"Palimpsest" explores the bizarre eponymous city, which seems to be Valente's answer to China Miéville's New Crobuzon. The story is absorbing from the opening paragraph, when four newcomers to the city meet at a fortune-teller's shop:
Four strangers sit in the red chairs, strip off their socks, plunge their feet into the ink-baths, and hold hands under an amphibian stare. This is the first act of anyone entering Palimpsest: Orlande will take your coats, sit you down, and make you family. She will fold you four together like quartos. She will draw you each a card -- look, for you it is the Broken Ship reversed, which signifies perversion, a long journey without enlightenment, gout -- and tie your hands together with red yarn.

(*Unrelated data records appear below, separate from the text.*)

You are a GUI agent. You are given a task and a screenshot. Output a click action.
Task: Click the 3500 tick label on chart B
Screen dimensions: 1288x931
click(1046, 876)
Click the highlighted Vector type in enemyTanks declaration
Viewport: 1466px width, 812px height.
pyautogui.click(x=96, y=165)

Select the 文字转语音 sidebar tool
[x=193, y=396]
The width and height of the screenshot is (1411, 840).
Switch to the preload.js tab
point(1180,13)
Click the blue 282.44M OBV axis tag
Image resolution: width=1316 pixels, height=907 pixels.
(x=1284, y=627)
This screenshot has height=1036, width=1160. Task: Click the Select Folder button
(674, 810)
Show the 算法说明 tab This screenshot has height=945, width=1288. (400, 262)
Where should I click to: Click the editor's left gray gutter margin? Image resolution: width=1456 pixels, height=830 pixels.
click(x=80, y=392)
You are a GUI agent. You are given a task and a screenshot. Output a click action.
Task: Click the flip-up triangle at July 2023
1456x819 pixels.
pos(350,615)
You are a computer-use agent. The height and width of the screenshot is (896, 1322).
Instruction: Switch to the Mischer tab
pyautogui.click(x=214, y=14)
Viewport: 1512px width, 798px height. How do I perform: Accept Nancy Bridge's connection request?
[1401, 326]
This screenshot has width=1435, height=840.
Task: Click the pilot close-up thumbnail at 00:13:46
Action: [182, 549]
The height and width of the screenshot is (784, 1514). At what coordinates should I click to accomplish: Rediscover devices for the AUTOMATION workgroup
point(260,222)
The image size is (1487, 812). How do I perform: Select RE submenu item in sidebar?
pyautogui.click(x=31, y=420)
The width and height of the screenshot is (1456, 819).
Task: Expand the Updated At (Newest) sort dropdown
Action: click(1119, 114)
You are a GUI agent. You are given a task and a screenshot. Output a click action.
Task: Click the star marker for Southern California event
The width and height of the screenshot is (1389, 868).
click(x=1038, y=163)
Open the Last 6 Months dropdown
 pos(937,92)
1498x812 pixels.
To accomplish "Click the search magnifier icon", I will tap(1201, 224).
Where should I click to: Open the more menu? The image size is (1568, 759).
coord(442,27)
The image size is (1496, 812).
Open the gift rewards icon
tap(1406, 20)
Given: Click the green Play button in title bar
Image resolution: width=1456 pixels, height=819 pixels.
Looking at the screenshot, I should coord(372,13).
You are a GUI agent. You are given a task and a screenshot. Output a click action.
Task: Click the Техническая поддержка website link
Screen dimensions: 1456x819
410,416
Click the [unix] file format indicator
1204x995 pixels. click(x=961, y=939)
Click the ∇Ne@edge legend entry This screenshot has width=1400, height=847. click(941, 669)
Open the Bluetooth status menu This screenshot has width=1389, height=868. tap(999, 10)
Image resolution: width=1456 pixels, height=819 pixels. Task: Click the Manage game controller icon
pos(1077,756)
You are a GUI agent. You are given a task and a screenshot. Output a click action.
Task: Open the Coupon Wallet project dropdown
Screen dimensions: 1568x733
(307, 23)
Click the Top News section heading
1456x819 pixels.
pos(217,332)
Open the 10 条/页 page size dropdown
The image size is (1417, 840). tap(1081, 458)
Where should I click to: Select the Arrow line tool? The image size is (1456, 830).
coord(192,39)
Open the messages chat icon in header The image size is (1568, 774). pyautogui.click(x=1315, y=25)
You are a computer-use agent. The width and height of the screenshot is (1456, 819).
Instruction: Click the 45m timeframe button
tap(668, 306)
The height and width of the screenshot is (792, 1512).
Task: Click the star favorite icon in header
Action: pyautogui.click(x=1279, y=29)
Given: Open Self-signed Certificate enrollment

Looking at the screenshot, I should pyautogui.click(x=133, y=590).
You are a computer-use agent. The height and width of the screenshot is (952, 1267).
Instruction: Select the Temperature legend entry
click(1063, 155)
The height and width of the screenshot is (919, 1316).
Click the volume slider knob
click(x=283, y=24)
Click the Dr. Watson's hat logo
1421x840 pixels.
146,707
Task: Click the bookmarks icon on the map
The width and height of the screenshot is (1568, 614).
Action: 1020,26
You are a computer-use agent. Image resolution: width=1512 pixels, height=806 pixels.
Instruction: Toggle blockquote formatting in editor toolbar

Wherever you go in Palimpsest, you are bound to these strangers who happened onto Orlande's salon just when you did, and you will go nowhere, eat no capon or dormouse, drink no oversweet port that they do not also taste, and they will visit no whore that you do not also feel beneath you, and until that ink washes from your feet -- which, given that Orlande is a creature of the marsh and no stranger to mud, will be some time -- you cannot breathe but that they breathe also.As this excerpt suggests, Valente writes remarkably rich, lush prose. (The same is no doubt true of her poetry, which I have not read.) Usually I avoid authors with such an ornate style, because I find it annoying if not done just right. Thankfully, Catherynne Valente does it just right. She immerses you in her story without letting it become oppressive. Her two-volume fantasy The Orphan's Tales was a World Fantasy Award nominee and won the Tiptree Award and Mythopoiec Award, and there is every indication Valente is just getting started.
"Palimpsest" gives us a preview of Valente's forthcoming novel of the same title, scheduled for release in February 2009. I can't wait.